Why do some CRM vendors not practice CRM?
I'm exhausted. We're now switching CRM systems. Over the last year we've suffered through a buggy and unstable CRM software product, spent a lot more money that was proposed, incurred customer support that can only be described as poor and many of our problems were ignored. How can a CRM vendor not practice CRM?
While your situation is not frequent, it occurs more than it should.
Through repeated teachings and lessons learned from highly publicized implementation failure rates, the buying market has recognized the fundamental principal that CRM is a business strategy and process and CRM software solutions are enablers to achieve the CRM vision. Just as most buyers would be skeptical of purchasing an accounting software system from a vendor that couldn't produce an accurate invoice, so to should buyers be cautious with CRM vendors who fail to achieve a CRM strategy with their own customer base.
Some Software as a Service vendors are experiencing high customer churn. Churn not only hurts the vendor, but causes great frustration, financial losses and increased risks to customers that must switch solutions. Interestingly enough, a very high percentage of customers who leave SaaS vendors go to other SaaS vendors, thereby suggesting the perceived failure is with the vendor and not with the delivery model.

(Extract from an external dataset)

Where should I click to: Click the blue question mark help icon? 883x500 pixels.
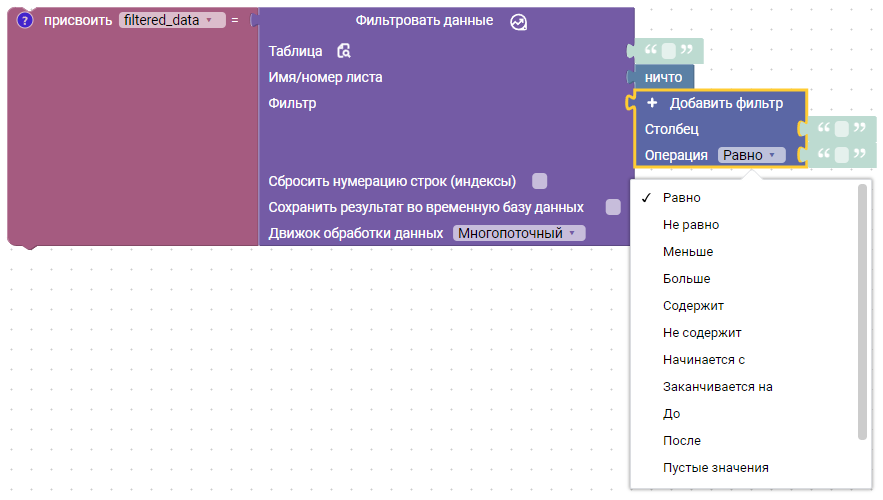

Evaluating the cloud CRM provider's customer relationship strategy, policies and practices is both a tell-tale of the future customer support quality as well as a strong indicator of the capabilities of the actual software solution. If the SaaS provider is not equipped or fails to identify, understand and anticipate the needs of its customers, it is unlikely the vendor's solution will empower its customers to do so. Minimum vendor support criteria for evaluation should include designated customer service liaisons, freely available technical support, professional services for project-based engagements and demonstrated relationship strategies.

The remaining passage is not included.